調査役・検証役・まとめ役を組ませて、1つの仕事をチームで仕上げる、という内容です。

で、チームを組めるようになると、次に「面倒だな」と感じることが出てきます。

それは、

「調査役にこれをやらせて」
「結果を検証役に渡して」
「最後にまとめ役に整えさせて」

と、毎回順番に指示することです。

同じ段取りを、毎回口で説明するのは難しいですよね。

そこで登場するのが、今回の主役「オーケストレーション」です。

ひとことで言うと、

AIチームの段取り(誰が・どの順番で・どこが同時に動くか)を一度決めておいて、あとは自動で指揮する仕組み

です。

これができると、1人社長でも「チームが勝手に動いている」状態に近づきます。

※本記事は全3回シリーズ「1人社長のAIチームの作り方」の第3回(最終回)です。

(①サブエージェント → ②エージェントチーム → ③オーケストレーション)

そもそもオーケストレーションとは?

言葉の元は、オーケストラ(楽団)です。

たくさんの演奏者がいても、指揮者が「ここは弦楽器、ここは管楽器、ここは全員で」とまとめ上げるから、バラバラの音が1つの曲になりますよね

AIのオーケストレーションも、まったく同じ発想です。

役割の違うAIたちを、「この仕事はこの順番で、ここは同時に実行する」と段取りを決めて、まとめて指揮する。指揮者の譜面にあたるものを一度書いておけば、あとはその通りにAIチームが動いてくれます。

補足ですが、この「段取りを決めて指揮する」役割を、英語では「オーケストレーター」とも呼びます。

Claude Codeの公式ドキュメントでも、スキルやエージェントチームを使うときは「Claudeがオーケストレーター」という言い方で説明されています。指揮者とオーケストレーター、呼び方は違いますが、同じ役目を指す言葉です。

前回のエージェントチームは、「調査役と検証役を連携させる」ところまででした。

ただ、その連携を毎回あなたが口頭で指示していたわけです。オーケストレーションは、その指示そのものを「段取り書」として残しておき、毎回の指示を要らなくするステップだと思ってください。

なぜ「毎回手動で指示」だと限界が来るのか

最初は私も、毎回キーボードで「次はこれ、その次はこれ」と打っていました。

ただし、継続してClaude Codeを使っていると、下記のようになります。

  • 毎回、同じ説明をするのが手間

決まった流れの仕事ほど、毎回ゼロから段取りを伝えるのは無駄です。

人間の部下なら「いつもの流れでやっといて」で通じますが、それを毎回一から指示するのは疲れます。

  • 指示し忘れ・順番ミスが起きる

「検証役に渡すのを忘れた」「順番を間違えた」が起きます。

手作業なので、その日の集中力しだいでムラが出る。

  • 自分が画面の前にいないと、何も進まない

いちばん大きいのはこれです。

手で指示する以上、あなたが起きていて、操作していないと止まる。

夜中や外出中は1ミリも進みません。

オーケストレーションは、この3つをまとめて解消します。

段取りを一度書いておけば、毎回同じ品質で、順番ミスもなく、しかもあなたがいない時間でも動かせるようになります。

段取りは「順番に」と「同時に」を描くだけ

オーケストレーションの中身は、難しく考えなくて大丈夫です。

やっていることは、「どの仕事を、どの順番で、どこが同時にやるか」を1本の流れに描くだけです。

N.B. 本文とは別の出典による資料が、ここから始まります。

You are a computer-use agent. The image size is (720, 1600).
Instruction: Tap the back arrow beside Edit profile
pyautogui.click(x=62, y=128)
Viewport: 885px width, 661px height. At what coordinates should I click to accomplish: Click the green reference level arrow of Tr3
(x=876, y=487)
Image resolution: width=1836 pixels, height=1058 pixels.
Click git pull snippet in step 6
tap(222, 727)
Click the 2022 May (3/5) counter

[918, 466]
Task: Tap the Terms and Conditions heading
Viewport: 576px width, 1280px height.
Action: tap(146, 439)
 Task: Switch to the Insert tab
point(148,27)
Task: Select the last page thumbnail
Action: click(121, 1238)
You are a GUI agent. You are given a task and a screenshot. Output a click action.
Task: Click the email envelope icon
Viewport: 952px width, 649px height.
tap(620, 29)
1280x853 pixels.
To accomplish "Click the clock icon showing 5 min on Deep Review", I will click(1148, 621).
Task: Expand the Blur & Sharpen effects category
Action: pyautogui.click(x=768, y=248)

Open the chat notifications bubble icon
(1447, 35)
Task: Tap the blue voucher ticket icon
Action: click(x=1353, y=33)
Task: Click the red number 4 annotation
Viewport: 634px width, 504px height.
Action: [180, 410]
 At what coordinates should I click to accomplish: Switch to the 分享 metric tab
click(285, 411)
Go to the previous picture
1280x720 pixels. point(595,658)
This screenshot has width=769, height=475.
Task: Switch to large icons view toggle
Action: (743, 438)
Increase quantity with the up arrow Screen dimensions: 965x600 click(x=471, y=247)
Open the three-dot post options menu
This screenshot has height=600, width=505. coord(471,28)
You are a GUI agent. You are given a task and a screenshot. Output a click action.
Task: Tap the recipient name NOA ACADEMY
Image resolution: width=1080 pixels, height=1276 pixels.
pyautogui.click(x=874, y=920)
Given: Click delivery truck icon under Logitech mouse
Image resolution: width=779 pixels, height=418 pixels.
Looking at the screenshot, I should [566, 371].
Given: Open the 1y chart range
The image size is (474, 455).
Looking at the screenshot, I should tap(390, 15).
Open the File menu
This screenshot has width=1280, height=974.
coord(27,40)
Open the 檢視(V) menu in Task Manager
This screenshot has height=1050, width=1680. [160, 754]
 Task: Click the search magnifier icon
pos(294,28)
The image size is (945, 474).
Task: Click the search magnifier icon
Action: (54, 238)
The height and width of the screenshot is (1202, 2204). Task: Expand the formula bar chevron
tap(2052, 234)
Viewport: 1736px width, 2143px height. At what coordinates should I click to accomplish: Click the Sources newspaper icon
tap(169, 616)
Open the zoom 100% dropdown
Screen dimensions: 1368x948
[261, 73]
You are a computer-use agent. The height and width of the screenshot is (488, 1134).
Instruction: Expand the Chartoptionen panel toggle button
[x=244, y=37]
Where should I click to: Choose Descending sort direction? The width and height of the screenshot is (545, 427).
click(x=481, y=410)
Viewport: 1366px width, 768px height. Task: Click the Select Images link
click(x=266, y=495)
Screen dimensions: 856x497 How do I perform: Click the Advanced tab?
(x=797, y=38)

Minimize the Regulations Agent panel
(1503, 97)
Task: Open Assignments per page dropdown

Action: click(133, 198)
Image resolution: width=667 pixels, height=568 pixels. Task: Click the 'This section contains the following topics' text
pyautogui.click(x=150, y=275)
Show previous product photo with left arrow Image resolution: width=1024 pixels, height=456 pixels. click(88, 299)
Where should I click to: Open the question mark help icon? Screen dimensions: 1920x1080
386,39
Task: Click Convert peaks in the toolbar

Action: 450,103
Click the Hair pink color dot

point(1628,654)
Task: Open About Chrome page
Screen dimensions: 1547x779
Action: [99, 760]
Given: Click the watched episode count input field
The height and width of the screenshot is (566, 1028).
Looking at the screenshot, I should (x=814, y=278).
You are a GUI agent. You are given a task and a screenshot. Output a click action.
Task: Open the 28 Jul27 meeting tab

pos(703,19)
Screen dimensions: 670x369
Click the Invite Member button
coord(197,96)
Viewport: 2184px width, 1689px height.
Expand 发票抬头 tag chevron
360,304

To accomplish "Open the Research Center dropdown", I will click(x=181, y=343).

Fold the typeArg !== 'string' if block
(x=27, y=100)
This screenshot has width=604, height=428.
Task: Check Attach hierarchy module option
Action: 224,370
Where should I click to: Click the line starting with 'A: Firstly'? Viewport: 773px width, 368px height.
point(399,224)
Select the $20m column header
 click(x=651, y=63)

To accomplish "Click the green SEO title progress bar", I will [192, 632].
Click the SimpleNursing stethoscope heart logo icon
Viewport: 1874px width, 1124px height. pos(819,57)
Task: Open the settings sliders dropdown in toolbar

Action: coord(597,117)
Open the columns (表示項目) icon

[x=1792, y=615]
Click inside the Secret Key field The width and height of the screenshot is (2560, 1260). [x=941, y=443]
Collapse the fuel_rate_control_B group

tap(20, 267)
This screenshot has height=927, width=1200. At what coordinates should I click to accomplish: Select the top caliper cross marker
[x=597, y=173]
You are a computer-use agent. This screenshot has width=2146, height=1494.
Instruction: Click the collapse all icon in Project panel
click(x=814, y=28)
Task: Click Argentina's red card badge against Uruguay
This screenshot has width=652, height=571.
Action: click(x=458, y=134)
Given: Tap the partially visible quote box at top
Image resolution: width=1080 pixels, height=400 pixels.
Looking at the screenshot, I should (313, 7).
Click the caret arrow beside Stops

オーケストレーションの流れ:段取り書を一度書けば、調査役を並列で動かし、検証役・まとめ役へ順番に渡して、毎回自動でくり返される

たとえば弊社では、自社サイト群の事実チェックを、こんな段取りで回しました。

  1. まず調査役を何人か「同時に」立ち上げて、各サイトの数字を一斉に拾い出す
  2. 全部出そろったら、検証役に「順番に」渡して、数字の出どころを裏取りさせる
  3. 最後にまとめ役が、直すべき点を一覧にする

ポイントは、

同時でいいところは同時に(並列)
順番が必要なところは順番に(直列)

を、最初に決めておくこと。

この段取りを一度書いておけば、サイトが増えても同じ流れで回せます。毎回「次はこれ」と指示する必要がありません。

複数のAIに決まった仕事を自動で任せる発想は、こちらの記事でも紹介しています。

オーケストレーションの作り方(非エンジニアでもできる)

「自動化って、プログラミングが要るのでは」と思いますよね。

ですが、ここもやることは言葉で段取りを書くだけです。

Claude Codeには、こうした段取りを「スキル」という形で保存しておく機能があります。

スキルといっても難しいものではなく、「①調査役を3人同時に動かす → ②終わったら検証役へ → ③最後にまとめ役へ」という段取りを書いた手順書を1つ用意しておくだけです(第1回でお話しした"職務記述書を1枚置く"のと同じ要領で、ファイルを1枚置きます)。

一度つくっておけば、次からは「○○して」と合図を出すだけで、その手順書どおりに調査役→検証役→まとめ役が、決めた順番と並列で動きます

弊社では、毎朝のSNS投稿ネタ出しを、私が寝ている間に自動で走らせています。朝起きると、もう下書きが用意されている、という具合です。

やることを整理すると、こうです。

  1. いつもの仕事の流れを、言葉で書き出す
    ①調査役を3人同時に → ②検証役へ → ③まとめ役へ
  2. それを「スキル」として保存する
    →この段取りを書いた手順書ファイルを1つ置いておくだけ
  3. 呼び出すきっかけを決める
    →必要なときに「○○して」と合図を出す/毎日やる作業なら、毎朝決まった時間に自動で動かす

プログラミングは要りません。

必要なのは「自分の仕事の段取りを書き起こす力」だけ。これは、人間のチームに「いつもの流れ」を教えるのと同じ作業です。

後藤、貸します。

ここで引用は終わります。